The arrows are pointing from a subclass to a superclass. Person is the main superclass while Student is a superclass for GradStudent and UnderGrad. These can also be referred to as is-a relationships. An Employee
is-a
Person and a Student
is-a
Person as well. The opposite is not always true, however. A Person may not be a Student and a Person may not be an Employee. Since an UnderGrad
is-a
Student, however, an UnderGrad
is-a
Person by the transitive property.
Polymorphism
You will notice the arrows indicating the relationships between the classes in the example. The arrows can be created in BlueJ, or you can simply add extends superclass to the end of any subclass class declaration where superclass is the name of the superclass that the subclass inherits from. You will notice the extends keyword in the GradStudent and UnderGrad classes.

A subclass inherits any public variables and methods from its superclass. It will also inherit any protected variables and methods. Classes that are on the same level as each other (such as GradStudent and UnderGrad) do not inherit anything from each other so UnderGrad will not have any access to the myGradID variable.

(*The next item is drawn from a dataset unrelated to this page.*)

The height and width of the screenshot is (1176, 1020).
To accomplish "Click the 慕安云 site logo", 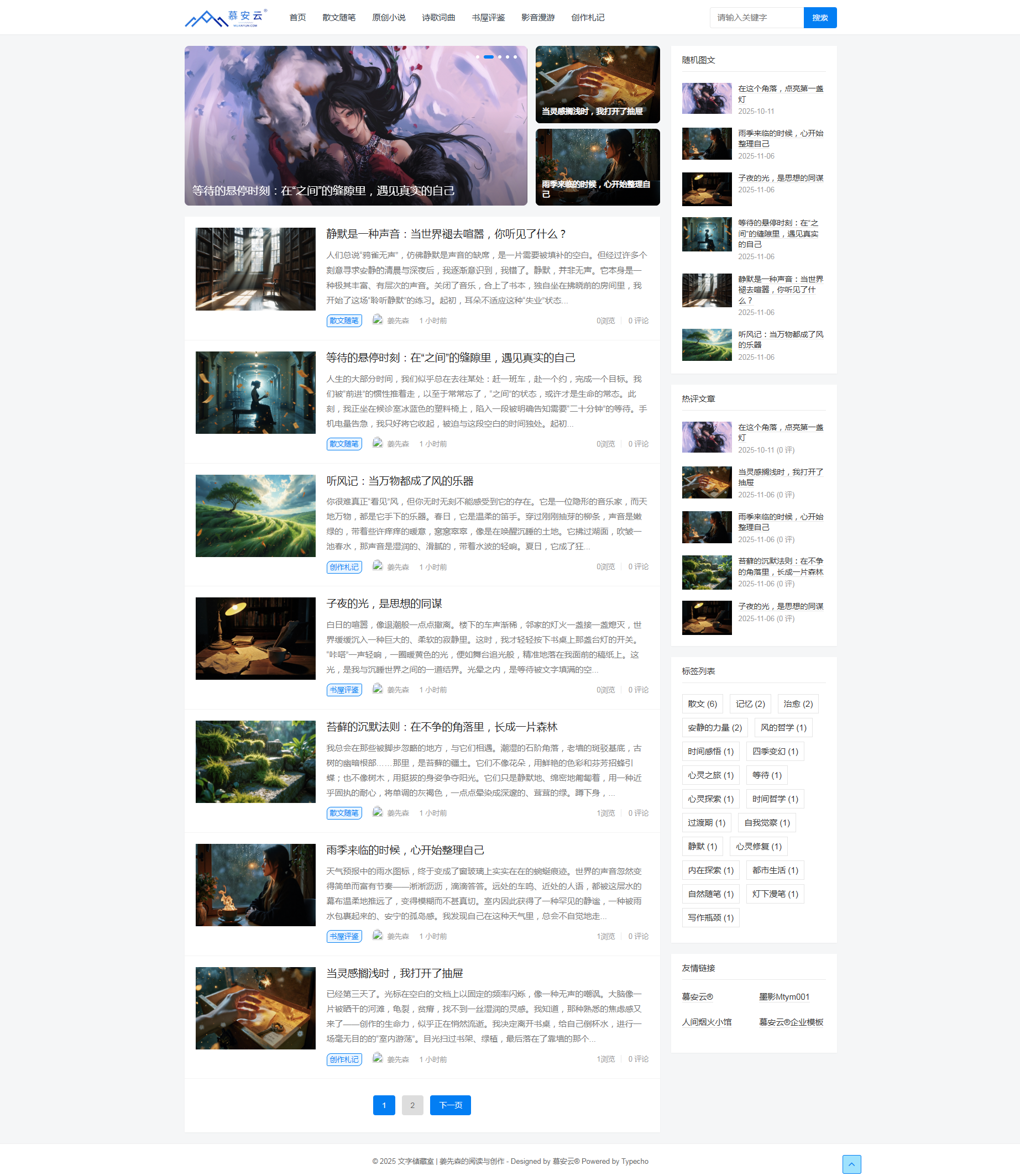I will (226, 18).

Methods in superclasses can be overridden by methods in subclasses if the methods have the same return type, name, and parameter types. In the example file, computeGrade in UnderGrad overrides the same method in Student. This means the code in the Student method will not run at all.
In the case of the GradStudent computeGrade method, however, it has a call to super.computeGrade(), which runs the code in the Student computeGrade method. When a method is written that overrides another method but also calls that method the superclass method is said to be partially overridden. A method that has been overridden in at least one subclass, such as the computeGrade method in Student, is said to be polymorphic. Polymorphism is used to select the appropriate method for a particular object in a class hierarchy.
It is also important to know that constructors are never inherited. If a constructor is not written for a subclass it will invoke the superclass' default constructor with no parameters. If a default constructor with no parameters doesn't exist in the superclass a compile-time error will occur. The superclass constructor can be called using the super() statement, with parameters if necessary, but it must be the first line in the subclass constructor. Here are some rules for subclasses:
- A subclass can add new private instance variables.
- A subclass can add new public, private, or static methods.
- A subclass can override inherited methods.
- A subclass may not redefine a public method as private.
- A subclass may not override static methods of the superclass.
- A subclass should define its own constructors.
- A subclass cannot access the private members of its superclass.
When a superclass variable is defined it can refer to the superclass as well as any of its subclasses. Each of the following declarations would be legal:
Student s = new Student(); Student g = new GradStudent(); Student u = new UnderGrad();
The code above works because GradStudent
is-a
Student and UnderGrad
is-a
Student. Remember, though, that a Student is not necessarily a GradStudent or an UnderGrad student so the following would not be valid:
GradStudent g = new Student(); UnderGrad u = new Student();
The code s.setID() and u.setID() will also be invalid because the setID method is only available to the GradStudent class. The following code would cause an error as well.
Student s = new GradStudent(); int id = s.getID();
The first line is valid, but the second line causes a compile-time error. The variable s is of type Student, and getID is only accessible to GradStudent objects. The error could be fixed by downcasting, which is casting a superclass to a subclass type. The code below would accomplish this.
int id = ((GradStudent) s).getID());
The parenthesis around (GradStudent) s are necessary because the method would be called before the cast otherwise.